[TASK ITEM]:
Translate this sentence from the blog post about cutting a scene into Spanish: "The book, like a shrub, will be neater and healthier without that cumbersome, drab, no-tension scene."

[PAGE TEXT]:
I ripped out a 'deadwood' scene this morning.
This sounds sensible, doesn't it? But, believe me, it is so hard to do. Once something's written, it's not easy to dump it, especially when you running to a deadline and you want that word count to build. (Luckily, my deadline's been extended and my writing feels like fun again!)
But just as I axed a secondary character a few weeks back, I cut a scene today and changed point of view for the scene that followed and suddenly what felt dreary is coming back to life again.
I remember once, when I first started writing, and I was talking to Ann Charlton, an Australian M&B writer, whose work I adored. Ann was a huge inspiration for me and she said that often, the bits you love best when you first write them, are the bits you end up throwing away. At the time I was horrified.
There's nothing quite so wonderful as writing something that excites you while the words are falling from your fingertips. And there's nothing harder than ripping those words out days or weeks later.
But after twenty-four books, I know what Ann Charlton meant. There are many times when you want to cling to a piece of writing because it has a particular sentence of phrase that felt magical or clever when you first wrote it. But when you step back to see if that passage, scene or chapter is contributing to the characters, or to the tension or to the romance, you sometimes realise that it sounds pretty, but it doesn't really contribute anything of significance. And it has to go.
As I'm in gardening mode these days, I think of this as pruning rather than surgery. The book, like a shrub, will be neater and healthier without that cumbersome, drab, no-tension scene.
Marion Lennox wrote to me once and said she was throwing out 60 pages after reading my article on emotional punch. (As if I can teach Marion anything! I'm not claiming any kudos here, just indicating how dedicated to her craft Marion is.) But that's the kind of guts it takes sometimes to improve you writing. Since then, Marion's gone on to win two RITAS and a R*BY.
So... I've resisted pulling this scene for about three weeks now, but finally it's gone. I've lost lots of words (nothing like 60 pages), but I feel as if I have my characters back. It makes such a difference.
1 comment:
Cruel to be kind!! I invest in things - I want them to be right, and it is a wrench when they are not, but once they are gone, I feel so much better. Glad you ahve water again, and congratulations on the #10 place!!!

[COLLECTED MATERIAL]:
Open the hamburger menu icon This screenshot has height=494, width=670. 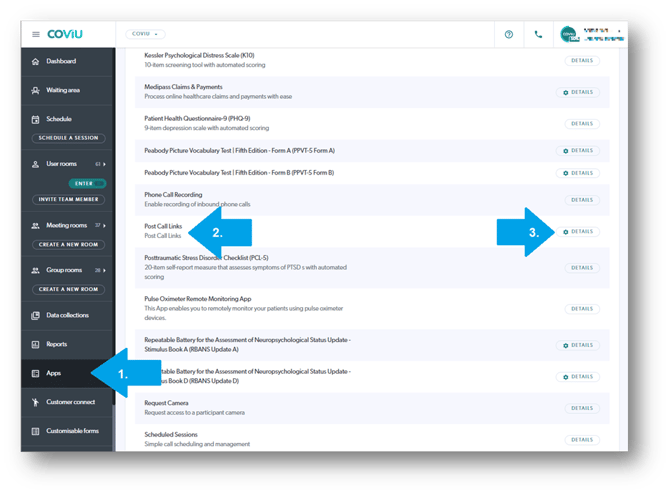click(x=36, y=34)
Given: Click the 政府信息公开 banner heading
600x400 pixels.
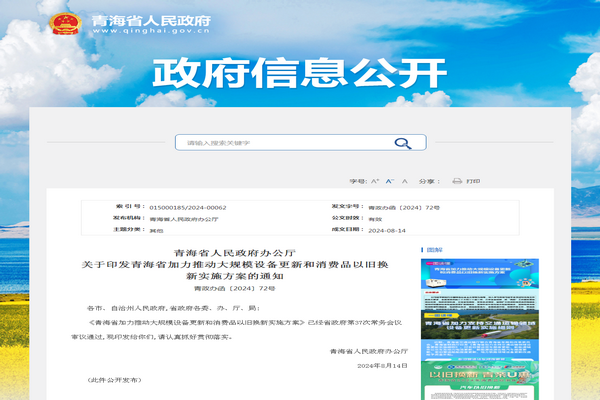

[ANSWER FOR THE TASK]:
El libro, como un arbusto, quedará más ordenado y más sano sin esa escena pesada, monótona y sin tensión.